El Pastor Alemán es un perro fuerte, ágil y musculado que destaca por su equilibrio físico y elegancia. Esta raza se caracteriza por ser más larga que alta, con un cuerpo profundo y contornos suaves que reflejan su naturaleza de trotador resistente.
Las medidas del Pastor Alemán varían entre machos y hembras. Los machos alcanzan una altura entre 60 y 65 centímetros, mientras que las hembras miden entre 55 y 60 centímetros.
En cuanto al peso del Pastor Alemán, los machos pesan entre 35 y 40 kilogramos, y las hembras entre 25 y 30 kilogramos. Esta proporción se ajusta perfectamente a su estructura corporal y capacidad de resistencia.
La cabeza del Pastor Alemán debe verse proporcionada y nunca pesada. Presenta un hocico muy potente con una mandíbula robusta y bien desarrollada.
El tronco es alargado con un tórax bien desarrollado, fundamental para garantizar una buena oxigenación durante esfuerzos prolongados. La línea superior es recta y se prolonga en una grupa larga y ligeramente caída.

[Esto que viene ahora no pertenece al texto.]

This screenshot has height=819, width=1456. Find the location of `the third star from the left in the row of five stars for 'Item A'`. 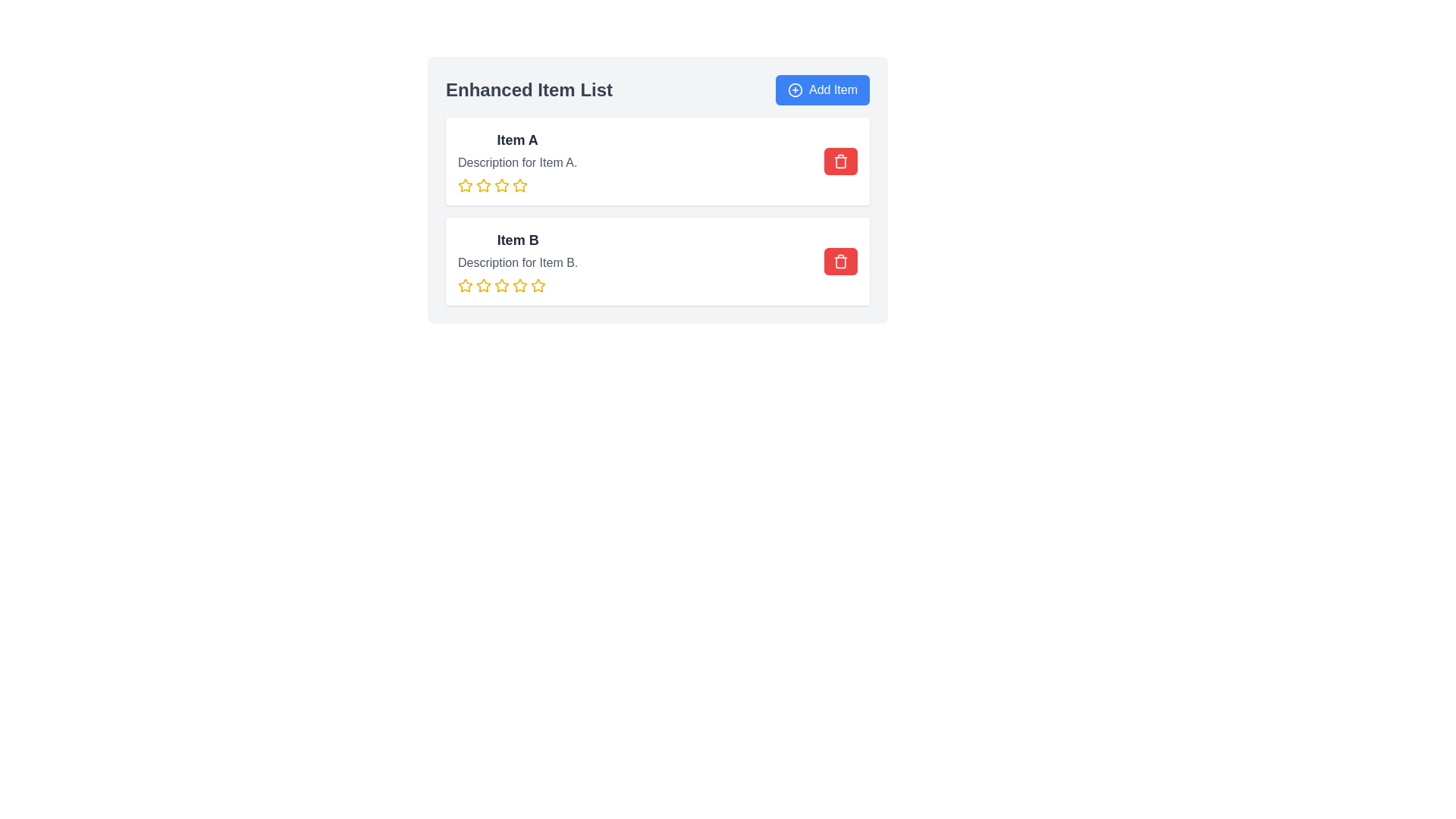

the third star from the left in the row of five stars for 'Item A' is located at coordinates (502, 184).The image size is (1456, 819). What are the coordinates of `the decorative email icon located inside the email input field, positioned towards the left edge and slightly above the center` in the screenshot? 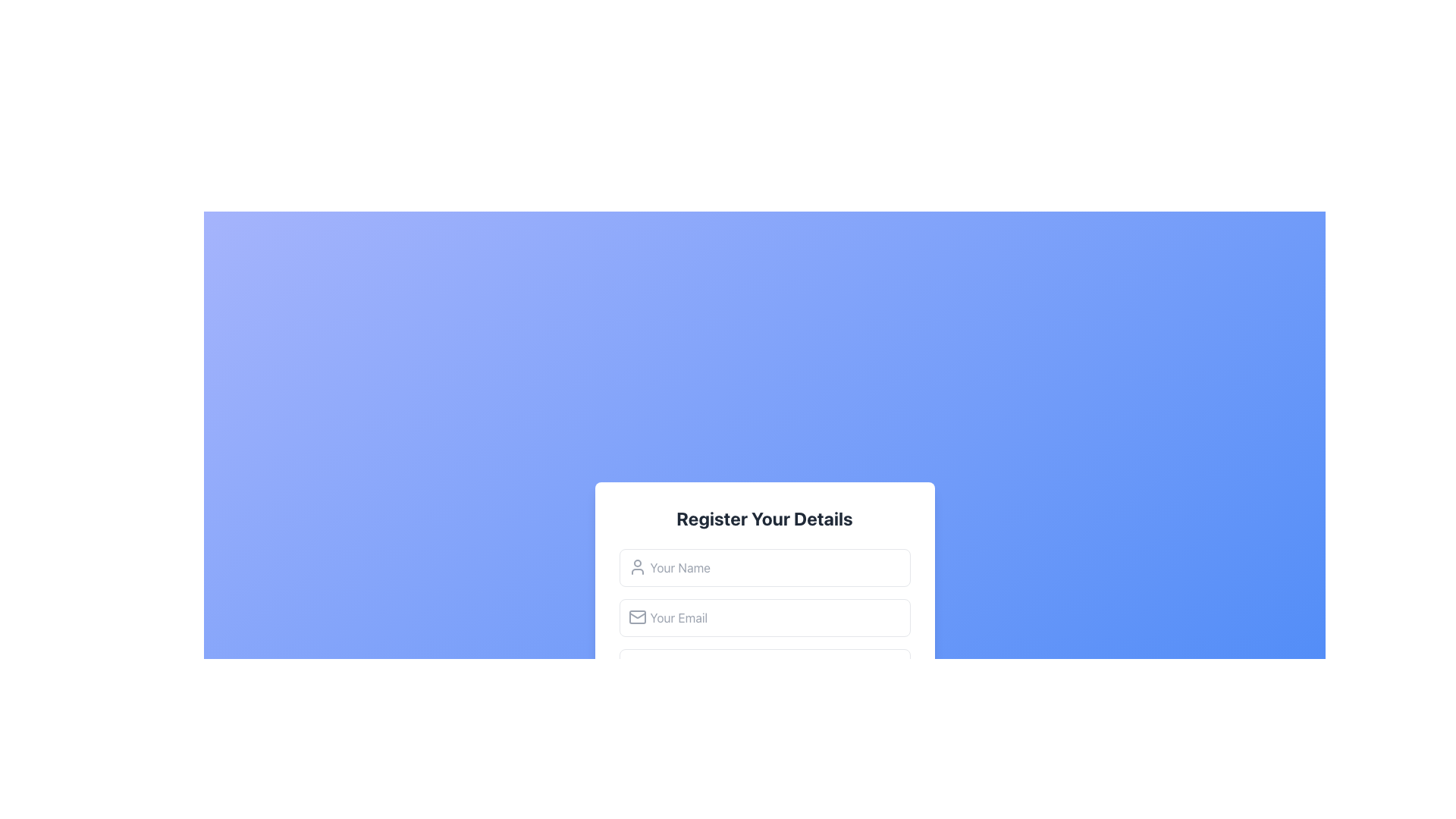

La cola tiene denso pelo y buena longitud, manteniéndose casi horizontal cuando el perro está en movimiento. Los ángulos de las extremidades son bien marcados: hombros oblicuos y muslos anchos y musculosos que permiten un gran impulso posterior y avance anterior.
Durante los desplazamientos, la línea superior nunca debe parecer débil ni caída. Forma una unidad armónica entre la cabeza llevada hacia adelante y la cola mantenida alta, lo que permite al perro cubrir mucho espacio con cada zancada.